→ **Prompt**
Here the requirement is to repeat every record exactly, in full.

Dataset entries:
_ _ _ _ _ _ _
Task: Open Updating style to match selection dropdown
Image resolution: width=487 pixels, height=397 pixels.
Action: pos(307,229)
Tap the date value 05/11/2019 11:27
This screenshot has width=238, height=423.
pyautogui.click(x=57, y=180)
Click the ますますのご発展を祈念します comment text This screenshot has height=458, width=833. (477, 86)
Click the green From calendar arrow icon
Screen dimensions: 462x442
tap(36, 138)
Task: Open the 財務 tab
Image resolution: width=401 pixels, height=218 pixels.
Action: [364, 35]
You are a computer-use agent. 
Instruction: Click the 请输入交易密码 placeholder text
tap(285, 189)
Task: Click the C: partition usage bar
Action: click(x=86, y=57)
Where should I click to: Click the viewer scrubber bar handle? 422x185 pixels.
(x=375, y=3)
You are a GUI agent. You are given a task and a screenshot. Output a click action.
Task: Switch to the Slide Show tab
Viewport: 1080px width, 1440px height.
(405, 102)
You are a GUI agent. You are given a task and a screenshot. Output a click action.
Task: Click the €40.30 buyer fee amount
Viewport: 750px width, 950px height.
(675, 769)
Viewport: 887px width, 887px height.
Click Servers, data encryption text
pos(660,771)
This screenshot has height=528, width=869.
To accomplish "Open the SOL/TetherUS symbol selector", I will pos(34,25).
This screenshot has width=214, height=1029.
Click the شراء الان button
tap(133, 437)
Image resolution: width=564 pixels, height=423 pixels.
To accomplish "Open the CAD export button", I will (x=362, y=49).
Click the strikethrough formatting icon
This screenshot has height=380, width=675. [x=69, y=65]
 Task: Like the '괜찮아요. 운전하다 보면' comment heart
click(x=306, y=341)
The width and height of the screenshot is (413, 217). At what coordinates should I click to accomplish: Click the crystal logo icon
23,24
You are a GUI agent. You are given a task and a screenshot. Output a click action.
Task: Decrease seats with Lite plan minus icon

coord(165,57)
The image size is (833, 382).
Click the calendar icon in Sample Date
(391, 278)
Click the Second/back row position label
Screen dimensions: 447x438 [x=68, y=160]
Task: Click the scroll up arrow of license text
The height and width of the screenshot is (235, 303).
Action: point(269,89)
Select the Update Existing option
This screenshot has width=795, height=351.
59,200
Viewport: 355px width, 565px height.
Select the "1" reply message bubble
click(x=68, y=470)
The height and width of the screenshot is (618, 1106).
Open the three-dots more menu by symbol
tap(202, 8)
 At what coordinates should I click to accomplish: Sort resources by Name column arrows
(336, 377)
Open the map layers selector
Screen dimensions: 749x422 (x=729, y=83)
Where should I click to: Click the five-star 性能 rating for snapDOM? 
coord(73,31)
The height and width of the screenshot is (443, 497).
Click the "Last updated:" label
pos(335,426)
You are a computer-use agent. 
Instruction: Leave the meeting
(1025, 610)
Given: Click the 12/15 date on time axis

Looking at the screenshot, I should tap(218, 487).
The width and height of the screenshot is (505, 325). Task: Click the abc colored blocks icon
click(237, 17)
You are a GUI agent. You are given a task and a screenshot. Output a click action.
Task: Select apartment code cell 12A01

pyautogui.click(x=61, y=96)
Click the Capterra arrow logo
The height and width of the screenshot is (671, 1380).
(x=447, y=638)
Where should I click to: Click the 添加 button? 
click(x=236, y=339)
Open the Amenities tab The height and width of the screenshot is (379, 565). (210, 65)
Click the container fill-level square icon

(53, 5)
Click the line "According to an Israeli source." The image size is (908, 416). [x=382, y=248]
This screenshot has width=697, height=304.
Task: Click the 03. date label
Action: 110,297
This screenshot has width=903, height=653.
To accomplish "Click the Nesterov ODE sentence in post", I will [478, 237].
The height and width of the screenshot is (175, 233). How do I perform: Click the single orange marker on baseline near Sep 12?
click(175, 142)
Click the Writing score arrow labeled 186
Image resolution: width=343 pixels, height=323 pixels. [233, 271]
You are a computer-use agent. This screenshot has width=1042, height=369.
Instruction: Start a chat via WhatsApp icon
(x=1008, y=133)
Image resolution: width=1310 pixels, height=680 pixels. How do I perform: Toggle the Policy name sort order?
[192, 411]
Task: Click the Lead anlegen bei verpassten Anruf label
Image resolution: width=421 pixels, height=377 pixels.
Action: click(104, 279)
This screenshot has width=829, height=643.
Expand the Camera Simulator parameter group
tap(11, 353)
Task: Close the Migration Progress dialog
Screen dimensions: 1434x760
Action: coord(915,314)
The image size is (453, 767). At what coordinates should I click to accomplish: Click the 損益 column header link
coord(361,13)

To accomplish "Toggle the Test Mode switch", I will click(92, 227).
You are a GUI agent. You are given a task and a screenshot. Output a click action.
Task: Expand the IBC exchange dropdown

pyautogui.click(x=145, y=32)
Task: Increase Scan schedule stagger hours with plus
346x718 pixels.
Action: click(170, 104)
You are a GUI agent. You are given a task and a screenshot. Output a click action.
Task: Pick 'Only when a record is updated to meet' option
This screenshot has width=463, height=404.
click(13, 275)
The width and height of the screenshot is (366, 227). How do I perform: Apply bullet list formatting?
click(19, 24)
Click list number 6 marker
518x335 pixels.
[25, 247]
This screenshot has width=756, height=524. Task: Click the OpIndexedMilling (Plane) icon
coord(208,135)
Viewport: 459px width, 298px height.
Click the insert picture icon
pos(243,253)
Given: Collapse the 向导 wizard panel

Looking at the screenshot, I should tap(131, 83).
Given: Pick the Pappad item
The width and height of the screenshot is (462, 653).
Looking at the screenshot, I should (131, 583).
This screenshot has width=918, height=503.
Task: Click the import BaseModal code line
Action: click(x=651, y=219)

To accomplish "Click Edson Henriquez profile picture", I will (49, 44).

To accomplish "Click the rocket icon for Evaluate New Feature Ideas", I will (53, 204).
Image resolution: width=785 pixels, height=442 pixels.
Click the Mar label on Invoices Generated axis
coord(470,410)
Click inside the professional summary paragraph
_ _ _ _ _ _ _
→ **Response**
Task: Open Updating style to match selection dropdown
Image resolution: width=487 pixels, height=397 pixels.
Action: pos(307,229)
Tap the date value 05/11/2019 11:27
This screenshot has width=238, height=423.
pyautogui.click(x=57, y=180)
Click the ますますのご発展を祈念します comment text This screenshot has height=458, width=833. (477, 86)
Click the green From calendar arrow icon
Screen dimensions: 462x442
tap(36, 138)
Task: Open the 財務 tab
Image resolution: width=401 pixels, height=218 pixels.
Action: [364, 35]
You are a computer-use agent. 
Instruction: Click the 请输入交易密码 placeholder text
tap(285, 189)
Task: Click the C: partition usage bar
Action: click(x=86, y=57)
Where should I click to: Click the viewer scrubber bar handle? 422x185 pixels.
(x=375, y=3)
You are a GUI agent. You are given a task and a screenshot. Output a click action.
Task: Switch to the Slide Show tab
Viewport: 1080px width, 1440px height.
(405, 102)
You are a GUI agent. You are given a task and a screenshot. Output a click action.
Task: Click the €40.30 buyer fee amount
Viewport: 750px width, 950px height.
(675, 769)
Viewport: 887px width, 887px height.
Click Servers, data encryption text
pos(660,771)
This screenshot has height=528, width=869.
To accomplish "Open the SOL/TetherUS symbol selector", I will pos(34,25).
This screenshot has width=214, height=1029.
Click the شراء الان button
tap(133, 437)
Image resolution: width=564 pixels, height=423 pixels.
To accomplish "Open the CAD export button", I will (x=362, y=49).
Click the strikethrough formatting icon
This screenshot has height=380, width=675. [x=69, y=65]
 Task: Like the '괜찮아요. 운전하다 보면' comment heart
click(x=306, y=341)
The width and height of the screenshot is (413, 217). At what coordinates should I click to accomplish: Click the crystal logo icon
23,24
You are a GUI agent. You are given a task and a screenshot. Output a click action.
Task: Decrease seats with Lite plan minus icon

coord(165,57)
The image size is (833, 382).
Click the calendar icon in Sample Date
(391, 278)
Click the Second/back row position label
Screen dimensions: 447x438 [x=68, y=160]
Task: Click the scroll up arrow of license text
The height and width of the screenshot is (235, 303).
Action: point(269,89)
Select the Update Existing option
This screenshot has width=795, height=351.
59,200
Viewport: 355px width, 565px height.
Select the "1" reply message bubble
click(x=68, y=470)
The height and width of the screenshot is (618, 1106).
Open the three-dots more menu by symbol
tap(202, 8)
 At what coordinates should I click to accomplish: Sort resources by Name column arrows
(336, 377)
Open the map layers selector
Screen dimensions: 749x422 (x=729, y=83)
Where should I click to: Click the five-star 性能 rating for snapDOM? 
coord(73,31)
The height and width of the screenshot is (443, 497).
Click the "Last updated:" label
pos(335,426)
You are a computer-use agent. 
Instruction: Leave the meeting
(1025, 610)
Given: Click the 12/15 date on time axis

Looking at the screenshot, I should tap(218, 487).
The width and height of the screenshot is (505, 325). Task: Click the abc colored blocks icon
click(237, 17)
You are a GUI agent. You are given a task and a screenshot. Output a click action.
Task: Select apartment code cell 12A01

pyautogui.click(x=61, y=96)
Click the Capterra arrow logo
The height and width of the screenshot is (671, 1380).
(x=447, y=638)
Where should I click to: Click the 添加 button? 
click(x=236, y=339)
Open the Amenities tab The height and width of the screenshot is (379, 565). (210, 65)
Click the container fill-level square icon

(53, 5)
Click the line "According to an Israeli source." The image size is (908, 416). [x=382, y=248]
This screenshot has width=697, height=304.
Task: Click the 03. date label
Action: 110,297
This screenshot has width=903, height=653.
To accomplish "Click the Nesterov ODE sentence in post", I will [478, 237].
The height and width of the screenshot is (175, 233). How do I perform: Click the single orange marker on baseline near Sep 12?
click(175, 142)
Click the Writing score arrow labeled 186
Image resolution: width=343 pixels, height=323 pixels. [233, 271]
You are a computer-use agent. This screenshot has width=1042, height=369.
Instruction: Start a chat via WhatsApp icon
(x=1008, y=133)
Image resolution: width=1310 pixels, height=680 pixels. How do I perform: Toggle the Policy name sort order?
[192, 411]
Task: Click the Lead anlegen bei verpassten Anruf label
Image resolution: width=421 pixels, height=377 pixels.
Action: click(104, 279)
This screenshot has width=829, height=643.
Expand the Camera Simulator parameter group
tap(11, 353)
Task: Close the Migration Progress dialog
Screen dimensions: 1434x760
Action: coord(915,314)
The image size is (453, 767). At what coordinates should I click to accomplish: Click the 損益 column header link
coord(361,13)

To accomplish "Toggle the Test Mode switch", I will click(92, 227).
You are a GUI agent. You are given a task and a screenshot. Output a click action.
Task: Expand the IBC exchange dropdown

pyautogui.click(x=145, y=32)
Task: Increase Scan schedule stagger hours with plus
346x718 pixels.
Action: click(170, 104)
You are a GUI agent. You are given a task and a screenshot. Output a click action.
Task: Pick 'Only when a record is updated to meet' option
This screenshot has width=463, height=404.
click(13, 275)
The width and height of the screenshot is (366, 227). How do I perform: Apply bullet list formatting?
click(19, 24)
Click list number 6 marker
518x335 pixels.
[25, 247]
This screenshot has width=756, height=524. Task: Click the OpIndexedMilling (Plane) icon
coord(208,135)
Viewport: 459px width, 298px height.
Click the insert picture icon
pos(243,253)
Given: Collapse the 向导 wizard panel

Looking at the screenshot, I should tap(131, 83).
Given: Pick the Pappad item
The width and height of the screenshot is (462, 653).
Looking at the screenshot, I should (131, 583).
This screenshot has width=918, height=503.
Task: Click the import BaseModal code line
Action: click(x=651, y=219)

To accomplish "Click Edson Henriquez profile picture", I will (49, 44).

To accomplish "Click the rocket icon for Evaluate New Feature Ideas", I will (53, 204).
Image resolution: width=785 pixels, height=442 pixels.
Click the Mar label on Invoices Generated axis
coord(470,410)
Click inside the professional summary paragraph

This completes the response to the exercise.